Interviewing a potential candidate for a position as a hiring manager may seem pretty logical. But for some hiring managers, the interviewing process can be overwhelming, and if not done properly, can make the wrong impression on your candidate, and in some cases quite possibly tarnish the reputation of the company or even put your employer in a sticky legal situation.
So just as you expect certain etiquette from a job seeker, the same is expected of you, the hiring manager. You’re setting the tone for a possible long-term relationship.
The Resume – The process has started, your in basket begins piling up with resume upon resume. It will take time to sift through the resumes to begin your candidate selection process, ensuring that the information on the resume meets your qualification criteria.

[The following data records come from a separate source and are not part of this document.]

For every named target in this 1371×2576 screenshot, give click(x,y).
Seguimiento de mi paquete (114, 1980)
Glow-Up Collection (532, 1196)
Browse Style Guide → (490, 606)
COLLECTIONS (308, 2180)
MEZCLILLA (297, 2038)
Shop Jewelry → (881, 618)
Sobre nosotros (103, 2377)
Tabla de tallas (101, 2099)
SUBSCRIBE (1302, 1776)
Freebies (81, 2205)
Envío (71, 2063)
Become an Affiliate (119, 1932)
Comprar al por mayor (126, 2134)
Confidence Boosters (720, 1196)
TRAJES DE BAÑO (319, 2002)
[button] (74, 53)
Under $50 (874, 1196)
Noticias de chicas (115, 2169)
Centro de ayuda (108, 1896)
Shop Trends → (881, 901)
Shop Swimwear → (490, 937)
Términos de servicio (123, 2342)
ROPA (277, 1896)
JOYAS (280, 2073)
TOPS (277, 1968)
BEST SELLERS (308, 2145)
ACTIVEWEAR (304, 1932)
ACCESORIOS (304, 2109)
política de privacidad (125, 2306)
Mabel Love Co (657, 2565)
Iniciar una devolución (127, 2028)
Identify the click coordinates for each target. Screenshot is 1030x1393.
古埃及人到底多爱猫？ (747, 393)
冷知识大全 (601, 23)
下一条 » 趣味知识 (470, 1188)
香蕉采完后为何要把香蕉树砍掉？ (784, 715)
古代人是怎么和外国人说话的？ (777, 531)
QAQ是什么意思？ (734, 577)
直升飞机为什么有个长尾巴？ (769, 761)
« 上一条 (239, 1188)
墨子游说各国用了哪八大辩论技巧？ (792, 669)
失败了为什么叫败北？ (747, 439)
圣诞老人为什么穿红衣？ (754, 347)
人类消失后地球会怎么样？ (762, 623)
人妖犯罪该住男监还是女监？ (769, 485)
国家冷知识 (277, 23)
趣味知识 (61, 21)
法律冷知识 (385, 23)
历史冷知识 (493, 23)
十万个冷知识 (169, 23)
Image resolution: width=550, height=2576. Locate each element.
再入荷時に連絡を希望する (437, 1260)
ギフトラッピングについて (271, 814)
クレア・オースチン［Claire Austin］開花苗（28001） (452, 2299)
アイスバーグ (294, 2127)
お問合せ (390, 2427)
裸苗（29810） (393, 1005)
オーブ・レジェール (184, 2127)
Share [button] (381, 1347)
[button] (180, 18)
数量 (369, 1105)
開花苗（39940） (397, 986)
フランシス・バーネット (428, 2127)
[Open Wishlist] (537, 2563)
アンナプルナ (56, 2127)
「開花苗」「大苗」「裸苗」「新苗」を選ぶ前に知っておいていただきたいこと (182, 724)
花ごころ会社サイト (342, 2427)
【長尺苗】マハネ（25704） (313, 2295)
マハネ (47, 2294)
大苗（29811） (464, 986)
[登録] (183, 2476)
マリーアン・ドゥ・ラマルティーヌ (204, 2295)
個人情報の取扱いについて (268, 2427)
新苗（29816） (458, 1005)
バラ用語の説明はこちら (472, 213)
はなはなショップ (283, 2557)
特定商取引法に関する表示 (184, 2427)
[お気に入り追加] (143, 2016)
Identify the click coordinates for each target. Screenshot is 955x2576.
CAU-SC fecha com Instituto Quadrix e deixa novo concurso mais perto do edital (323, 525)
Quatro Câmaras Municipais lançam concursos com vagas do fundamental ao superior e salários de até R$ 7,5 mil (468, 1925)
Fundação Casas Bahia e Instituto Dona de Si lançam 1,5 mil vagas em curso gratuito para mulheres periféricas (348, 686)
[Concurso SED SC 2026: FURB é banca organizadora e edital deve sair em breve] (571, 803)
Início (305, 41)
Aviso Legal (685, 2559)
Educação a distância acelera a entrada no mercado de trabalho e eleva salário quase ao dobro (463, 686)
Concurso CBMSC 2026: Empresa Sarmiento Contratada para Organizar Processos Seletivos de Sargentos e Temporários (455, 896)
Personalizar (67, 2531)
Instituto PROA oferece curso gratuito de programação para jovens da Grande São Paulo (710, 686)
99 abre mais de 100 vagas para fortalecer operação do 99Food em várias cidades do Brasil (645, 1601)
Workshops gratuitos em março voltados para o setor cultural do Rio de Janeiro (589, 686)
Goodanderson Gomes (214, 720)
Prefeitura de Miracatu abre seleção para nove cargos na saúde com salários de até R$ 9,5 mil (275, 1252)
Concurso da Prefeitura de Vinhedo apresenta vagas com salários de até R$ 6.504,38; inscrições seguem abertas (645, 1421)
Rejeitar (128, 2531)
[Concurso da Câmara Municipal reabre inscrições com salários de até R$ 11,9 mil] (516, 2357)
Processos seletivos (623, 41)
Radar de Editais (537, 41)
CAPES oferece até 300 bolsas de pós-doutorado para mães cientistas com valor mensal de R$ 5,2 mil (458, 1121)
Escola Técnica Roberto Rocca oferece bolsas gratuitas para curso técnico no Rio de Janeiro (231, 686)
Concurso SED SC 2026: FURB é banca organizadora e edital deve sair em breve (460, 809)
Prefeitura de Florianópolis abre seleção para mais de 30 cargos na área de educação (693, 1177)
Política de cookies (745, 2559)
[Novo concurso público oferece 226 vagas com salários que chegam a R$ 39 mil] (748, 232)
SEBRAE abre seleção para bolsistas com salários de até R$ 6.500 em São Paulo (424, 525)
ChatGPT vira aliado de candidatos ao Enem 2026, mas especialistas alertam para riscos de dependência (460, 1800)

Be Prepared – Before you reach out to the candidate you should have a clear map of your interview process. If your department and/or HR hasn’t established interview guidelines, it’s time to do so now. Consistency in the process allows all of the candidates a fair shot at being considered for the position and provides you and your team an “apples-to-apples” comparison. There are enough variables in interviewing each candidate such as personality, background, etc., and you don’t need to complicate matters further by not having a process.
Your Team – Your team should consist of key players in your department and those who will have direct interaction with the prospective candidate once hired. So if you’re hiring a graphic designer and you’re the Art Director, it would be a good idea to have the Creative Director, a Sr. Graphic Designer, and perhaps your VP of Marketing or Creative as well. Have your interview team prepped with the job description, the candidate’s resume and portfolio and provide a clear interview itinerary to all involved.
Treat the Interview as a Meeting – This is an important business meeting, treat it as such. Publish a schedule and agenda and be sure each team member, including the candidate, has a copy of it. Stick to the schedule – 5-10 minutes of going over schedule for say, 4 people, amounts to 40 minutes added to the interview. Stay on track – it’s not fair to the candidate and it’s not fair to your colleagues.
Next Steps – Have next steps defined at the end of the interview. Let each candidate know when they can expect to hear from you. Please be sure to phone each candidate regardless of your interest in them. It’s not ok to leave someone hanging because you’re not interested in hiring them.
In the end, your etiquette is an important factor in representing your company to your prospective employees.